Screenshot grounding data
================

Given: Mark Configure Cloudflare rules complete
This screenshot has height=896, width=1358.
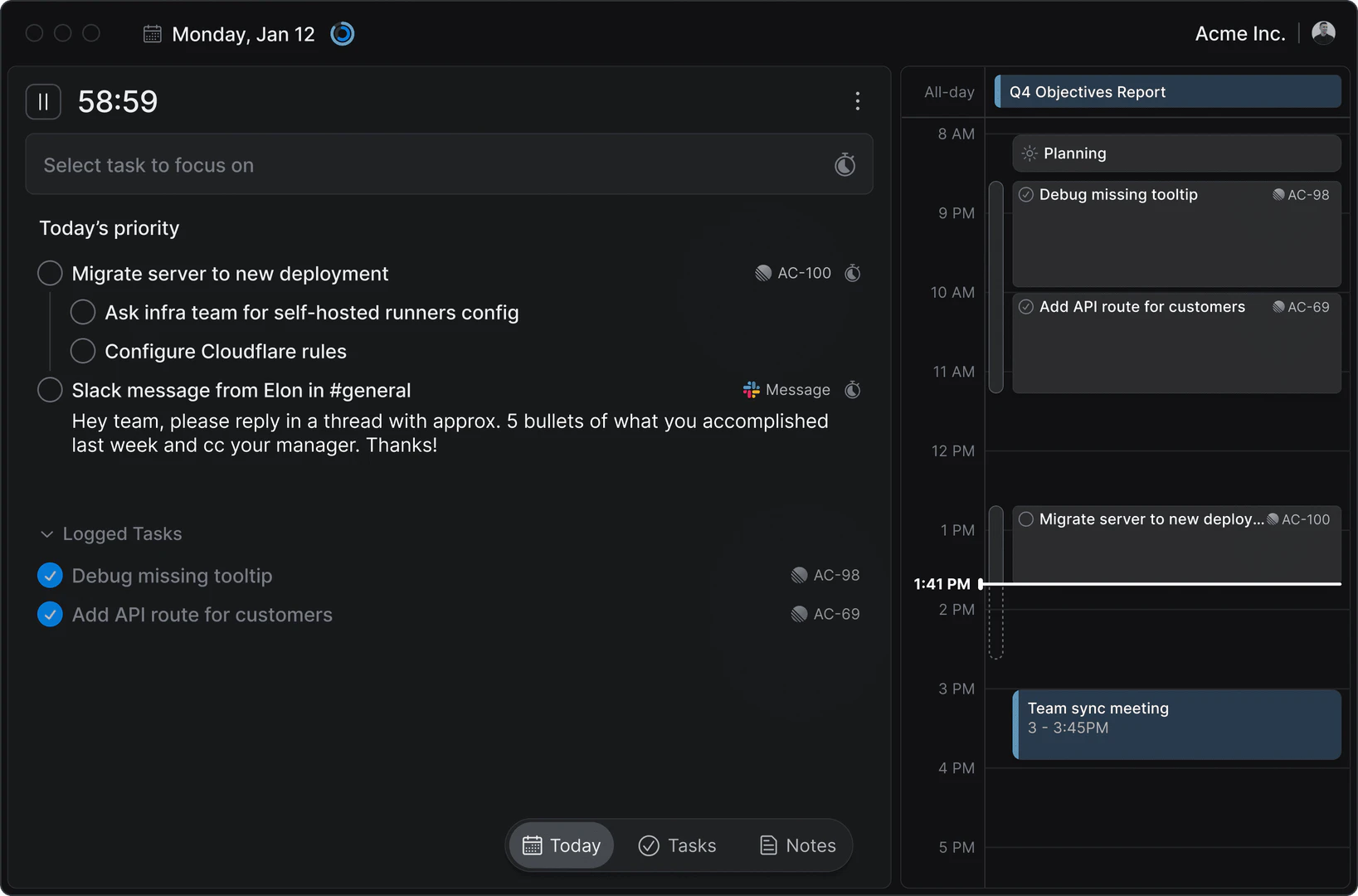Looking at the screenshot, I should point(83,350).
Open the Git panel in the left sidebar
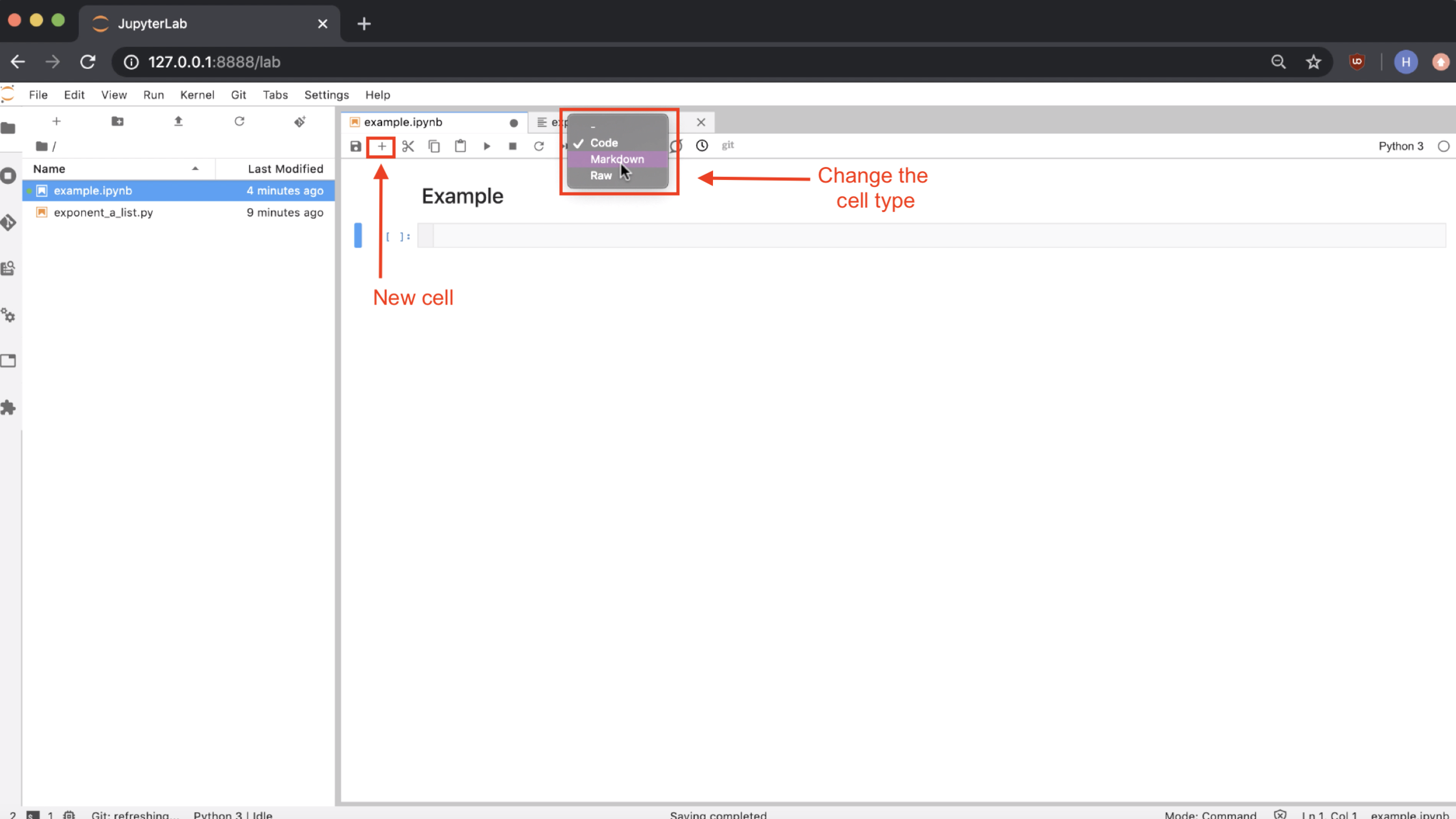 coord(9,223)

================

### TASK PROMPT
The pictures stay out; copy the rest of the data word for word.

### SOLUTION BELOW
Given: Mark Configure Cloudflare rules complete
This screenshot has height=896, width=1358.
Looking at the screenshot, I should point(83,350).
Open the Git panel in the left sidebar
 coord(9,223)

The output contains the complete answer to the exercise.